Dunno if this is the best deal in town:

formatting link

Reply to
bloggs.fredbloggs.fred

In one case, we are transmitting a clock over a fiber link and doing a phase noise spectrum at the receive end. The noise floor is about -120 dBc/Hz (which we plan to improve) but it has a couple of nasty noise spikes in the low hundreds of KHz range. One is probably from the wart and one from the on-board charge pump in the receiver that makes our negative voltage.

A bigger box would help, so that we could add shield cans around the power supply and the photodiode/TIA. But the wart will also jam ground loop noise into our output coax and the rest of the world.

So, back to 60 Hz supplies!

I guess we could just buy separate 120 volt and 240 volt transformer type warts and ship the appropriate one. Half-wave rectify to get + and -, or do one of those charge-pump-from-the-bridge horrible kluges to get some negative voltage, or add a small transformer to make a little negative power.

--

John Larkin         Highland Technology, Inc 
picosecond timing   precision measurement  

jlarkin att highlandtechnology dott com 
http://www.highlandtechnology.com
Reply to
John Larkin

I've had pretty good luck with the 150-kHz Simple Switchers driving toroids. With a cap multiplier, they really don't talk to the rest of the world much.

Cheers

Phil Hobbs

--
Dr Philip C D Hobbs 
Principal Consultant 
ElectroOptical Innovations LLC 
Optics, Electro-optics, Photonics, Analog Electronics 

160 North State Road #203 
Briarcliff Manor NY 10510 

hobbs at electrooptical dot net 
http://electrooptical.net
Reply to
Phil Hobbs

On Tue, 28 Jun 2016 12:03:01 -0700, John Larkin Gave us:

If you want low noise, you figure out what your consumption level will be and you put a huge cap bank on the output of the dongle. The supply needs to be powerful enough to keep it filled, and that is where the problem usually lies.

An alternative is to use supercaps or small battery packs and refill those at specified intervals.

18650s are mil spec units.

If you need it to be always on continuous and no batteries in the solution, then you should go back to 60Hz fed linear as you previously stated switchers can present too much noise for sensitive HF equipment.

Reply to
DecadentLinuxUserNumeroUno

IOW what the world needs is a good 3-wire wall wart with a Y cap. ;)

Cheers

Phil Hobbs

--
Dr Philip C D Hobbs 
Principal Consultant 
ElectroOptical Innovations LLC 
Optics, Electro-optics, Photonics, Analog Electronics 

160 North State Road #203 
Briarcliff Manor NY 10510 

hobbs at electrooptical dot net 
http://electrooptical.net
Reply to
Phil Hobbs

Hmm well probably a silly idea, but a higher voltage wall wart, with a linear rail splitter for ground.
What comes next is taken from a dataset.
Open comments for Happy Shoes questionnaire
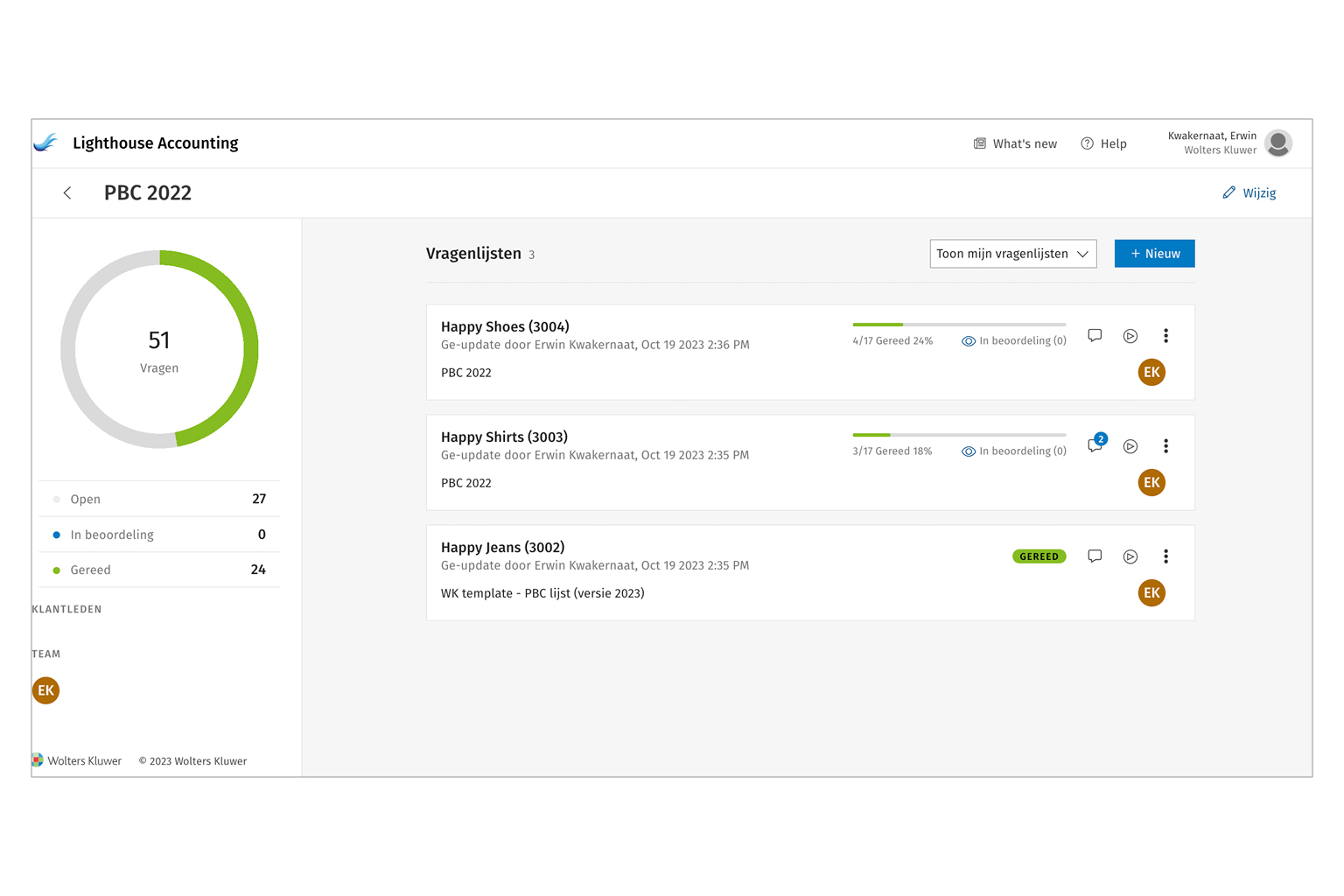Viewport: 1344px width, 896px height. point(1095,336)
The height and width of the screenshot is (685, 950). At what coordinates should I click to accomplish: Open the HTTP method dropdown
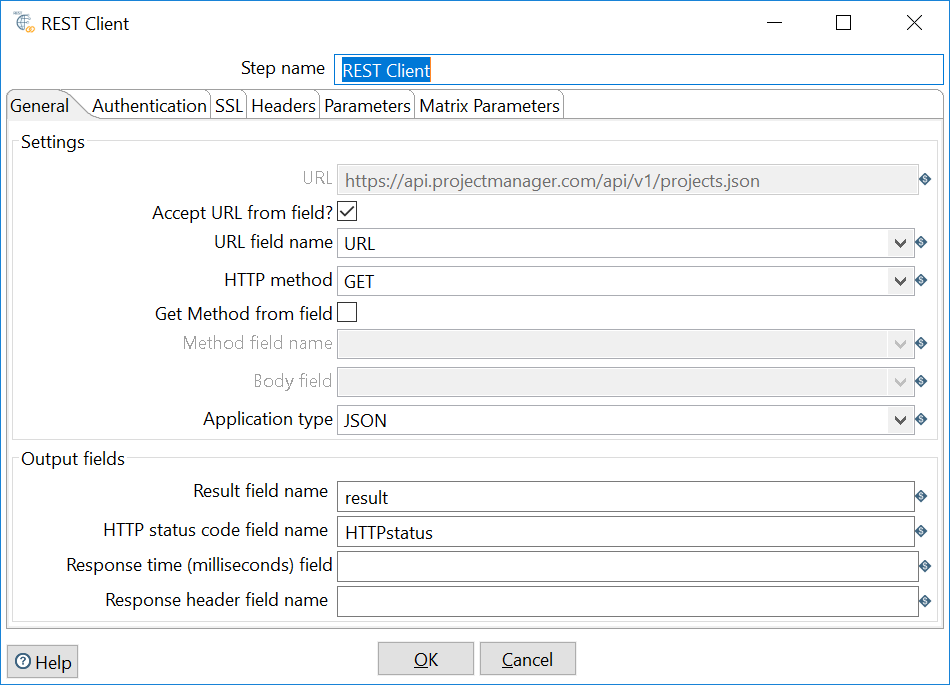tap(900, 280)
Then the wall wart goes over there, and the sensitive electronics here and a warning to users to keep the two apart. (I've "rediscovered" the interference spikes from my 'scope ~135 kHz, and my wall wart ~150ish kHz a few times in testing... about 3' separation works for me. It's getting so that I know the "spectral finger print" of all my test gear... (and room lights))

George H.

Reply to
George Herold

24V sounds like a lot, my adsl modem has 9V AC supply, The modem probably has a doubler to get +/-12V

-Lasse

Reply to
Lasse Langwadt Christensen

With 24VAC, you can double to circa 70V and run all those '48V' telco DC/DC converters. Or fullwave bridge, with a choke, for 24V and use mil/aviation '24V' components. Power sources at low V are a nuisance, IMHO; let a point-of-load converter do the job.

Reply to
whit3rd

For noise critical situations, I revert to battery operation. The wallwart, used to charge the battery, is disconnected or turned off during noise-critical operation.

Failing that, then a wall wart that is known-quiet, 60Hz or otherwise.

Is it practical to produce a low-noise critical widget that is susceptible to every form of external interference that you've mentioned?

RL

Reply to
legg

I do a lot of low noise stuff too, and I find that an inverter made from a LM2594 buck and a toroid, followed by a two-stage cap multiplier, does a nice job. Following up your 50/60-Hz AC rectifier with one of those will also get rid of most of the ripple, which is a plus.

My new board is a 1-uA full scale photoreceiver that's shot noise limited above about 10 nA in a 1-MHz bandwidth, and it's built like that, except with a DC wall wart input.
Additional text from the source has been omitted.